Exemplos da frustation seriam: a destruição do objecto do contrato; a morte, a enfermidade ou a incapacidade da pessoa especifica obrigada a executar a prestação; a impossibilidade temporal de uso de um elemento essencial; desaparição sobrevinda da causa objectiva do  contrato; ilegalidade sobrevinda da prestação principal por uma norma proibitiva; acto de interferência da autoridade administrativa; declaração de guerra.
Pelo contrário, na lista das situações causais ou inidóneas ou não habilitantes a justificar uma extinção do contrato pela frustation, a título de exemplo, encontrar-se-iam: o incremento do custo ouda dificuldade na execução da prestação; a impossibilidade causada por uma das partes; previsão do evento pelas partes ou inclusão de cláusula de força maior; obrigação das partes de prever o evento. – apud. págs. 87-89.              
[43] Cfr. Manuel García Caracuel, in op. loc. cit. pág. 178. Pothier, no seu Traité des  Obligations”, refere que “o principio sobre que se funda esta decisão é que as obrigações que nascem dos contratos não podem estar fundadas mais do que no consentimento e na vontade das partes. Portanto, o devedor, ao obrigar-se a ressarcir danos e prejuízos que resultarem do cumprimento da sua obrigação, entende-se que não terá querido obrigar-se senão atá à soma que ele pode verosimilmente prever, mas não mais.” Do mesmo passo Carbonier explica que “podemos perguntar-nos se a lei resulta abrogada pela desaparição da ratio legis que a inspirou, e a resposta deverá ser necessariamente negativa: igualmente podemos perguntar-nos se a lei contratual resulta revogada pela alteração (cambio) das circunstâncias que a motivaram. É necessário ter em conta que um contrato de execução sucessiva está chamado a durar no tempo. As obrigações das partes, sobretudo aquelas que se expressam em dinheiro, sob a forma de um preço, seguramente foram fixadas em consideração às circunstâncias económicas que existiam ao tempo da conclusão do contrato. A hipótese que analisamos é pois que, durante o contrato as circunstâncias mudem substancialmente, como consequência de sucessos imprevistos (tais como guerras, crises, inflação, etc.). Em tais casos, as mercadorias escasseiam, os preços sobem, a execução do contrato torna-se muito mais onerosa para um dos contratantes. A pergunta é, pois, Estar-lhe-á permitido a este pedir a revisão do contrato para reestabelecer o reequilíbrio? A resposta é em geral negativa.” – apud. Pág. 179.

OBJETIVO DA TAREFA: Indique quais sucessos imprevistos o bloco de texto dá como exemplo.

DADOS RECOLHIDOS:
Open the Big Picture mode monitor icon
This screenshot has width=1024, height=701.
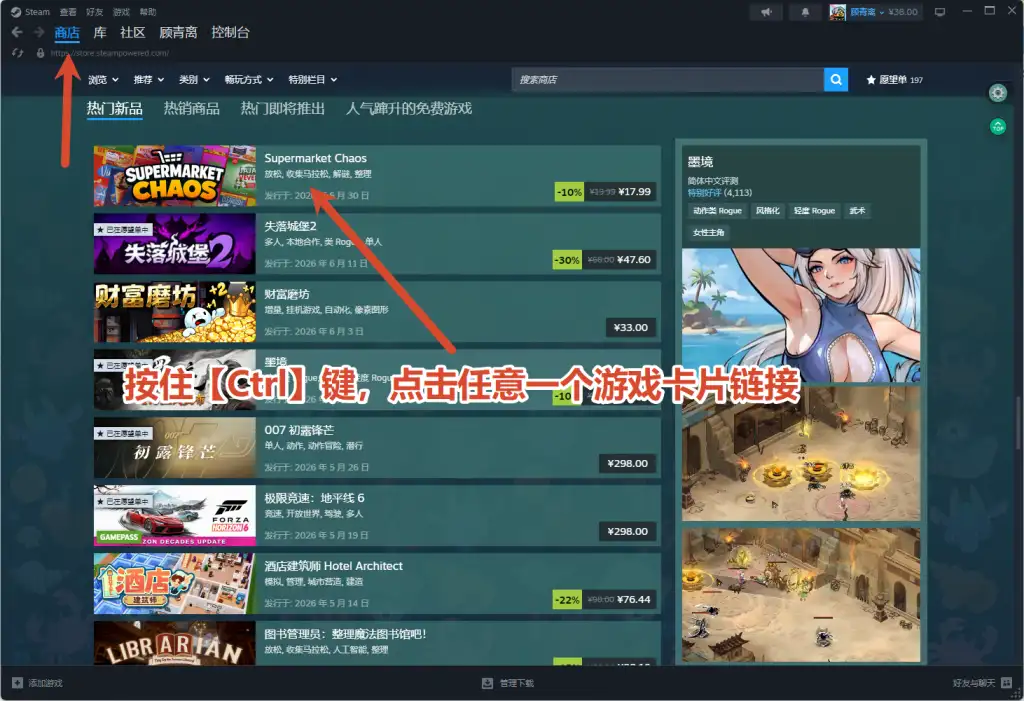tap(940, 12)
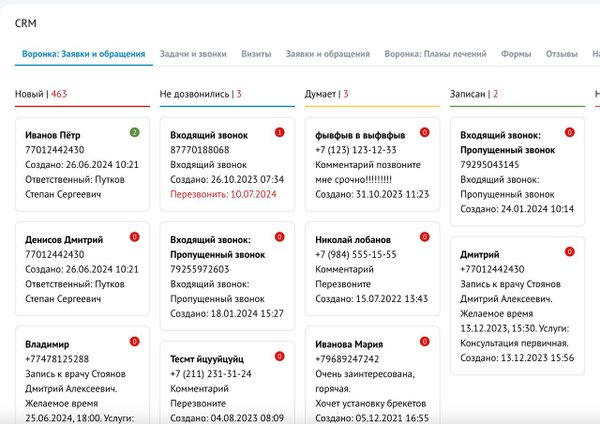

RESPOSTA COMPLETA: Guerras, crises e inflação, entre outros.